[Collected data]
_ _ _ _
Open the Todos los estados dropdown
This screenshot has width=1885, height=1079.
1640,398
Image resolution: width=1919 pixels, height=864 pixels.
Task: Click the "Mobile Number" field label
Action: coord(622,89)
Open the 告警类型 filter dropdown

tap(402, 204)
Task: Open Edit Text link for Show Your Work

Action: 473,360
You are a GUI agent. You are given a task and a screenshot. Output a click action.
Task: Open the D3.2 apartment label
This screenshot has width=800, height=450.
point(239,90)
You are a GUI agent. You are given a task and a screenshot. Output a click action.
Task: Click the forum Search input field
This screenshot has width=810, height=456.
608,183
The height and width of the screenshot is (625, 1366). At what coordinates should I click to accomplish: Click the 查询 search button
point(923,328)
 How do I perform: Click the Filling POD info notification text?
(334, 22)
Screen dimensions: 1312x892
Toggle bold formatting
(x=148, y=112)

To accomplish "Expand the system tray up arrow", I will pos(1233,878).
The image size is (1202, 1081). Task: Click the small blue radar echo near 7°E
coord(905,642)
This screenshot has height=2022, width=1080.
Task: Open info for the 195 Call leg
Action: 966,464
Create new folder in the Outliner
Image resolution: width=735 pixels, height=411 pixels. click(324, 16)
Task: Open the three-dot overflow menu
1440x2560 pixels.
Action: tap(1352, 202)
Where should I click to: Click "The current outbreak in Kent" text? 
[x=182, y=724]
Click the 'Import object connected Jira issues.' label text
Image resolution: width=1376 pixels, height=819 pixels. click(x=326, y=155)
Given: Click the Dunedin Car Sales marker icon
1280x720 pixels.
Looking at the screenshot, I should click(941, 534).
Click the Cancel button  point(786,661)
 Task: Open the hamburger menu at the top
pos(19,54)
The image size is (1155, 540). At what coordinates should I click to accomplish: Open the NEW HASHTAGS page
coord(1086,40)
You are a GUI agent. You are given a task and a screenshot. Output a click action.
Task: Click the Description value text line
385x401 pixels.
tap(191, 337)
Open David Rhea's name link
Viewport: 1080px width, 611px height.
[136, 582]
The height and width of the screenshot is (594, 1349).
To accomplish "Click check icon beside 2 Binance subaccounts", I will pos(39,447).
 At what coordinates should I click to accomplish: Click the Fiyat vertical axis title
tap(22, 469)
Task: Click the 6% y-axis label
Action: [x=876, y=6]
_ _ _ _
■ EXERCISE REQUIREMENTS
Line count for the word "will": please state how many lines of the records above contain it, and nothing else.

■ RESULT OF THE EXERCISE
2